## Exercise details
Please print the line that holds "The width and" and each line after it to the end of the data, word for word, without any pictures.
____________
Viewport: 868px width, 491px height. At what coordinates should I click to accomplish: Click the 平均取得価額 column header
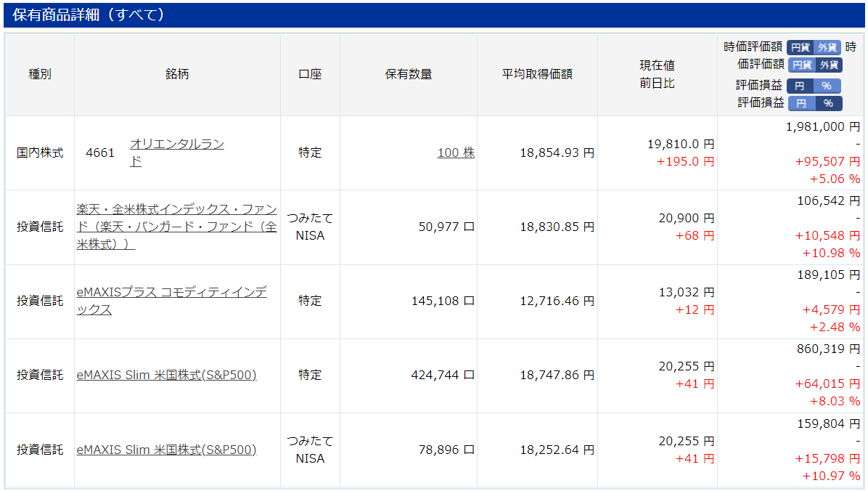[537, 74]
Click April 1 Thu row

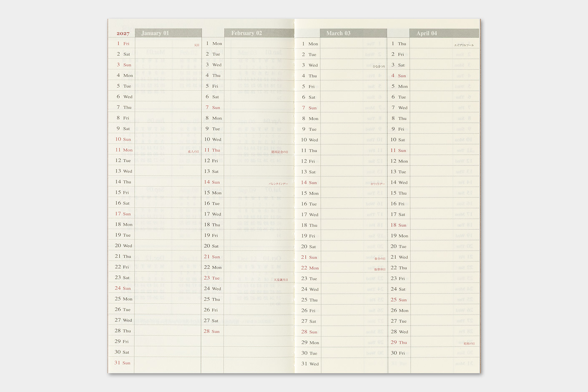click(433, 43)
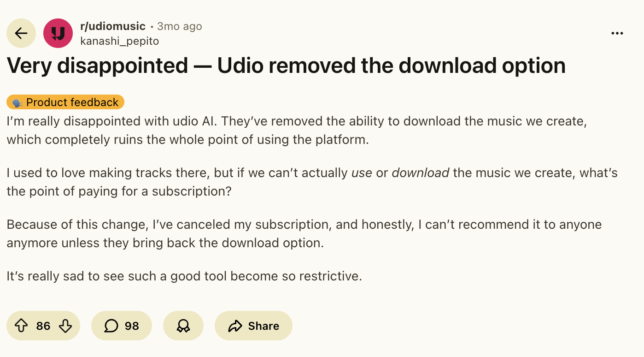
Task: Click the italic word "use" in the post
Action: [362, 173]
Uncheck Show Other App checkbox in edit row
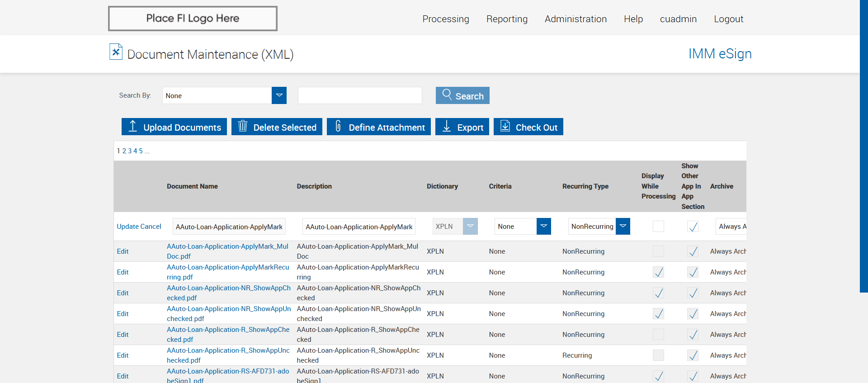This screenshot has height=383, width=868. tap(693, 227)
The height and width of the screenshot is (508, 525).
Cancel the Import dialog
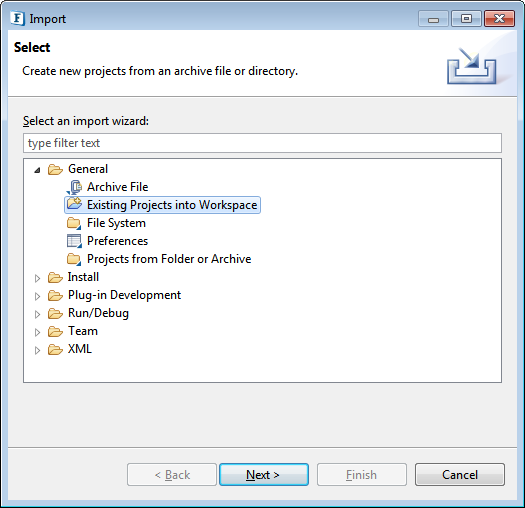[x=460, y=475]
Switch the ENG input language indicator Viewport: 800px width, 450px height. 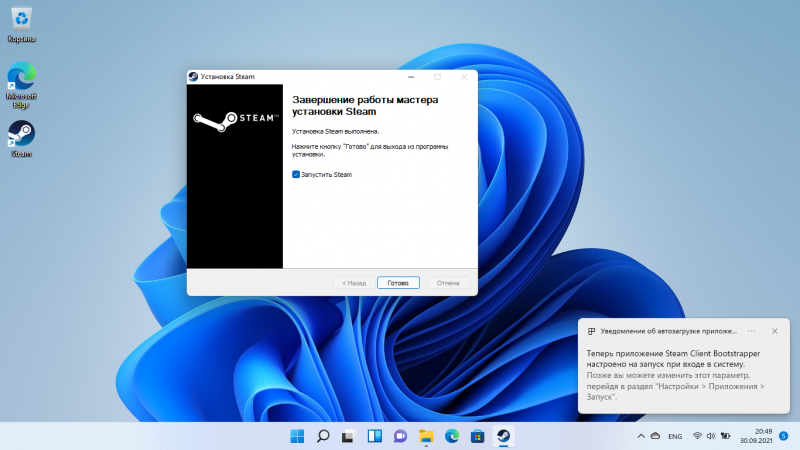pyautogui.click(x=675, y=437)
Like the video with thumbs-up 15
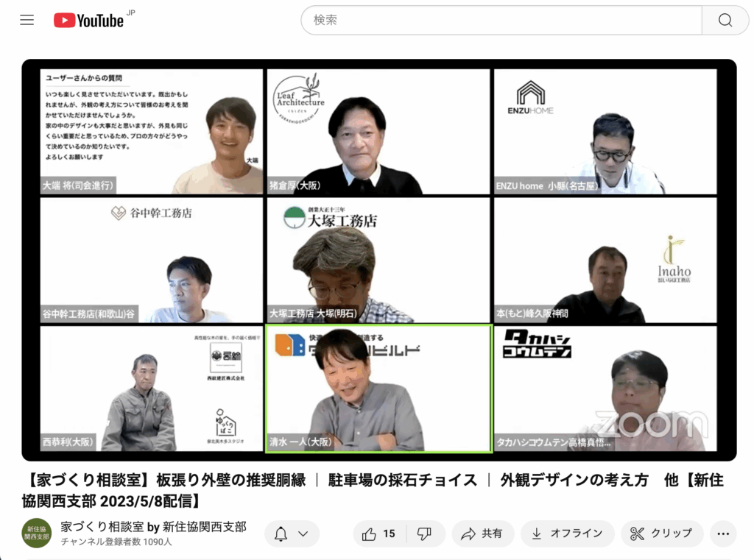This screenshot has height=560, width=754. coord(379,534)
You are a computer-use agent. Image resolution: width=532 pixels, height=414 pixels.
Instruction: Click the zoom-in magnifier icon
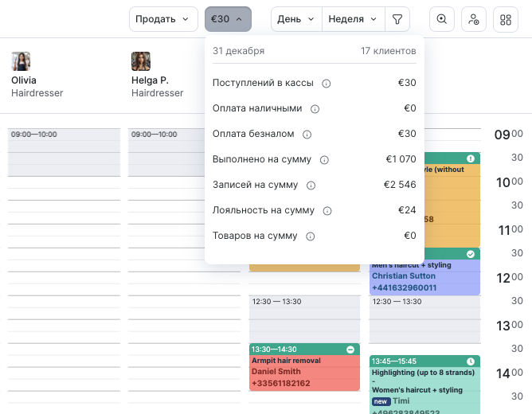click(x=442, y=19)
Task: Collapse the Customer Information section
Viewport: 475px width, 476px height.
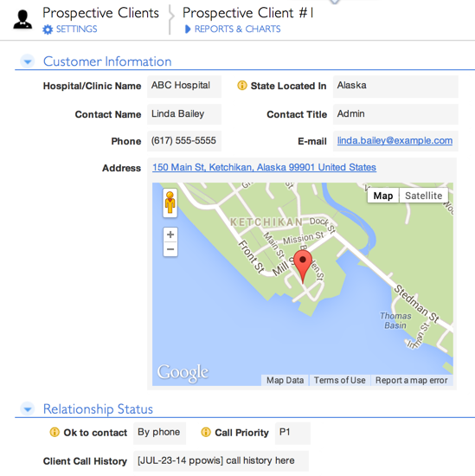Action: 28,61
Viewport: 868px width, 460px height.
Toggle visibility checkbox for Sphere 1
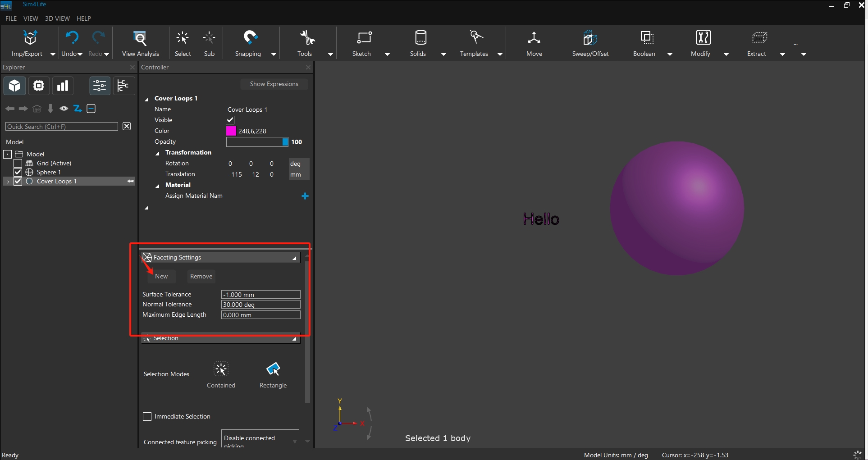tap(18, 172)
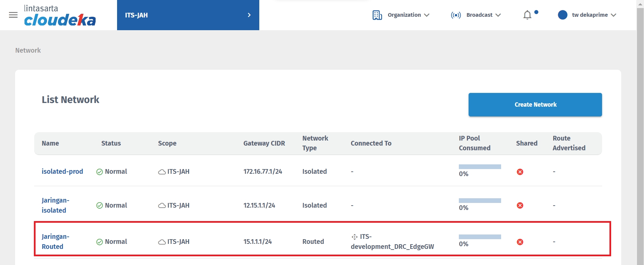Expand the Organization dropdown
Image resolution: width=644 pixels, height=265 pixels.
point(408,15)
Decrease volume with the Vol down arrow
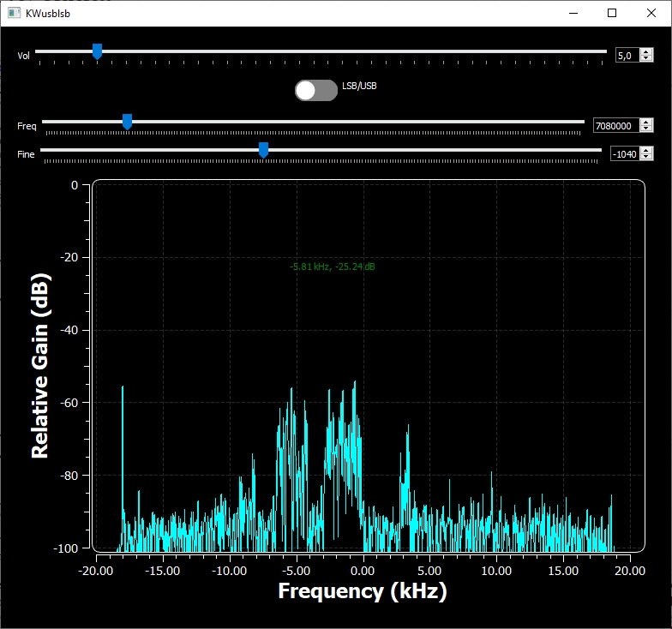Screen dimensions: 672x629 tap(647, 59)
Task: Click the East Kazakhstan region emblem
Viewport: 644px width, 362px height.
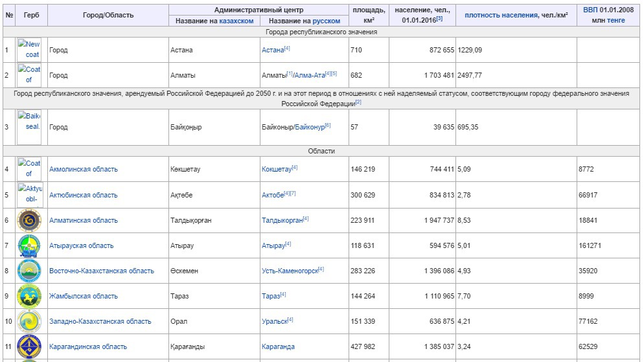Action: [29, 271]
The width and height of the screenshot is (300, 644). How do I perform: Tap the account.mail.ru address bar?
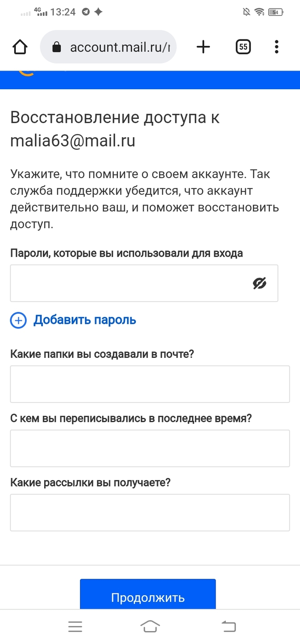(x=116, y=47)
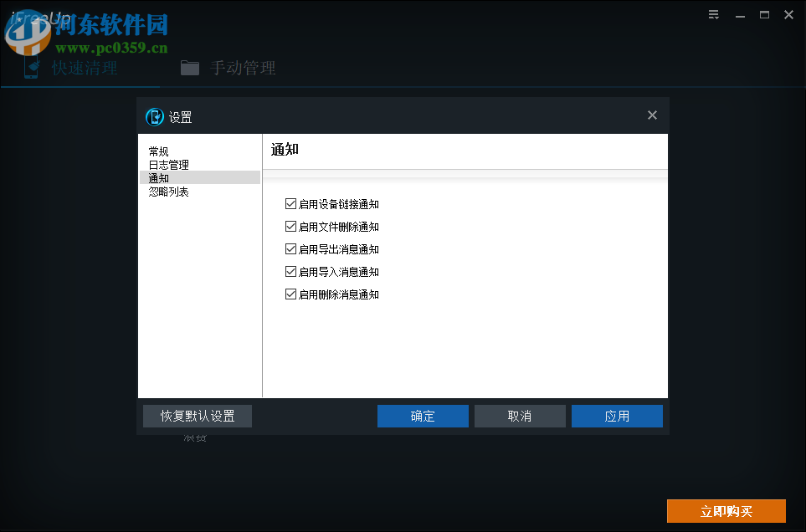This screenshot has height=532, width=806.
Task: Click 恢复默认设置 to restore defaults
Action: click(197, 416)
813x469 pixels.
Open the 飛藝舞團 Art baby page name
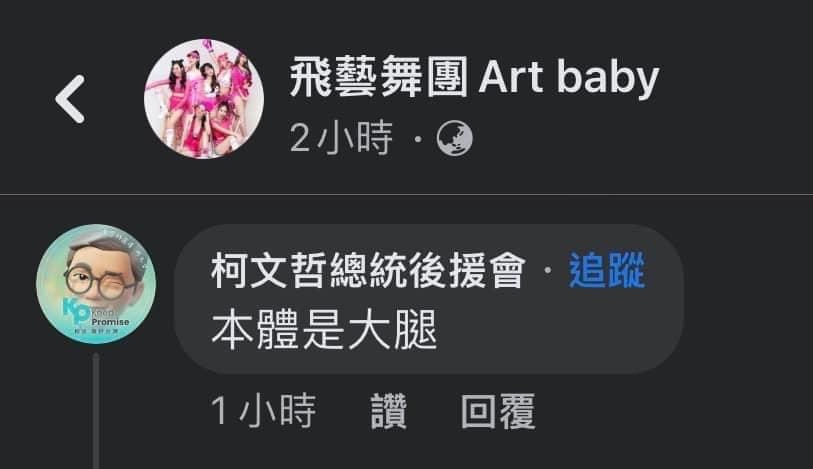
____________
## Exercise answer
The width and height of the screenshot is (300, 644). How do I perform: Tap the account.mail.ru address bar?
(x=116, y=47)
This screenshot has height=532, width=806.
Task: Click 恢复默认设置 to restore defaults
Action: click(197, 416)
813x469 pixels.
Open the 飛藝舞團 Art baby page name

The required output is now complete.